Goal of the exercise.
Quote all entries in full, exactly.

****

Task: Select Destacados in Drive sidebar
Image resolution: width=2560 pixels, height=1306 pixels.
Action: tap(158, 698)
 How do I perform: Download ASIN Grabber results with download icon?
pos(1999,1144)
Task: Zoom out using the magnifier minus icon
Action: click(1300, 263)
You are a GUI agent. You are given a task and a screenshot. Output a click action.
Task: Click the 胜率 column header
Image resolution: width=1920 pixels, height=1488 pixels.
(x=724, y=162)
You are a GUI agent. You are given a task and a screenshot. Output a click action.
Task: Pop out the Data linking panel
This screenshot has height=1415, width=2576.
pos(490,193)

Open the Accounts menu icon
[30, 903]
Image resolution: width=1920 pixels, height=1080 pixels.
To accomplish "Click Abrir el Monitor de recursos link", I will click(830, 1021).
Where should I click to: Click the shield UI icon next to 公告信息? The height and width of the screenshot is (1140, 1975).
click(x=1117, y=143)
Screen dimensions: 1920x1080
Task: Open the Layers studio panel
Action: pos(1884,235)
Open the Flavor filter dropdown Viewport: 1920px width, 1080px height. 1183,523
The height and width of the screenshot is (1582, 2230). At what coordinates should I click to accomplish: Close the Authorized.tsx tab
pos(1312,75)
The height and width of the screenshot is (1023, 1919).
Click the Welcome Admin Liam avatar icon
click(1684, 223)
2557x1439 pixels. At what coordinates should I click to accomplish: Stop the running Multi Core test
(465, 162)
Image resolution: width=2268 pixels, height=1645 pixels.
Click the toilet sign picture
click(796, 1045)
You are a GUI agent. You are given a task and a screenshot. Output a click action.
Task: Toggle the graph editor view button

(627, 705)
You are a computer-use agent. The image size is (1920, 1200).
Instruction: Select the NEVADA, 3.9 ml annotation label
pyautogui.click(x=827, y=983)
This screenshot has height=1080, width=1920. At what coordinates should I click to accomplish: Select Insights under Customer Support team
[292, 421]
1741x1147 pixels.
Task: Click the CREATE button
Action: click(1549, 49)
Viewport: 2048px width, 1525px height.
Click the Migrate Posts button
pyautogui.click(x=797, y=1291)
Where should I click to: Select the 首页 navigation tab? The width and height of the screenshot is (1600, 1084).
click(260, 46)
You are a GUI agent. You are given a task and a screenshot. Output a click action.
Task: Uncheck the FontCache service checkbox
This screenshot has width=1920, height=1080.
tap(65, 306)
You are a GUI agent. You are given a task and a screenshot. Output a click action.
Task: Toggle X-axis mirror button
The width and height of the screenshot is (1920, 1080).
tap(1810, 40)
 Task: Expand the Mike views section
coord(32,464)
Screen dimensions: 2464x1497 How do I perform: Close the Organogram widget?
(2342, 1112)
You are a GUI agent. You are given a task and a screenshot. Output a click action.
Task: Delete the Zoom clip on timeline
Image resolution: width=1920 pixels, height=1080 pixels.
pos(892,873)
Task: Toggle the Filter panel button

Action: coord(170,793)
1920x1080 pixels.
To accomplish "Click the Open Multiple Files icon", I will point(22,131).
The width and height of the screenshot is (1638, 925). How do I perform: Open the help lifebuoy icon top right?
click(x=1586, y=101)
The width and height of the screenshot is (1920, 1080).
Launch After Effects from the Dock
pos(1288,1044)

****

Answer below.
Task: Select Destacados in Drive sidebar
Image resolution: width=2560 pixels, height=1306 pixels.
Action: tap(158, 698)
 How do I perform: Download ASIN Grabber results with download icon?
pos(1999,1144)
Task: Zoom out using the magnifier minus icon
Action: click(1300, 263)
You are a GUI agent. You are given a task and a screenshot. Output a click action.
Task: Click the 胜率 column header
Image resolution: width=1920 pixels, height=1488 pixels.
(x=724, y=162)
You are a GUI agent. You are given a task and a screenshot. Output a click action.
Task: Pop out the Data linking panel
This screenshot has height=1415, width=2576.
pos(490,193)

Open the Accounts menu icon
[30, 903]
Image resolution: width=1920 pixels, height=1080 pixels.
To accomplish "Click Abrir el Monitor de recursos link", I will click(830, 1021).
Where should I click to: Click the shield UI icon next to 公告信息? The height and width of the screenshot is (1140, 1975).
click(x=1117, y=143)
Screen dimensions: 1920x1080
Task: Open the Layers studio panel
Action: pos(1884,235)
Open the Flavor filter dropdown Viewport: 1920px width, 1080px height. 1183,523
The height and width of the screenshot is (1582, 2230). At what coordinates should I click to accomplish: Close the Authorized.tsx tab
pos(1312,75)
The height and width of the screenshot is (1023, 1919).
Click the Welcome Admin Liam avatar icon
click(1684, 223)
2557x1439 pixels. At what coordinates should I click to accomplish: Stop the running Multi Core test
(465, 162)
Image resolution: width=2268 pixels, height=1645 pixels.
Click the toilet sign picture
click(796, 1045)
You are a GUI agent. You are given a task and a screenshot. Output a click action.
Task: Toggle the graph editor view button

(627, 705)
You are a computer-use agent. The image size is (1920, 1200).
Instruction: Select the NEVADA, 3.9 ml annotation label
pyautogui.click(x=827, y=983)
This screenshot has height=1080, width=1920. At what coordinates should I click to accomplish: Select Insights under Customer Support team
[292, 421]
1741x1147 pixels.
Task: Click the CREATE button
Action: click(1549, 49)
Viewport: 2048px width, 1525px height.
Click the Migrate Posts button
pyautogui.click(x=797, y=1291)
Where should I click to: Select the 首页 navigation tab? The width and height of the screenshot is (1600, 1084).
click(260, 46)
You are a GUI agent. You are given a task and a screenshot. Output a click action.
Task: Uncheck the FontCache service checkbox
This screenshot has width=1920, height=1080.
tap(65, 306)
You are a GUI agent. You are given a task and a screenshot. Output a click action.
Task: Toggle X-axis mirror button
The width and height of the screenshot is (1920, 1080).
tap(1810, 40)
 Task: Expand the Mike views section
coord(32,464)
Screen dimensions: 2464x1497 How do I perform: Close the Organogram widget?
(2342, 1112)
You are a GUI agent. You are given a task and a screenshot. Output a click action.
Task: Delete the Zoom clip on timeline
Image resolution: width=1920 pixels, height=1080 pixels.
pos(892,873)
Task: Toggle the Filter panel button

Action: coord(170,793)
1920x1080 pixels.
To accomplish "Click the Open Multiple Files icon", I will point(22,131).
The width and height of the screenshot is (1638, 925). How do I perform: Open the help lifebuoy icon top right?
click(x=1586, y=101)
The width and height of the screenshot is (1920, 1080).
Launch After Effects from the Dock
pos(1288,1044)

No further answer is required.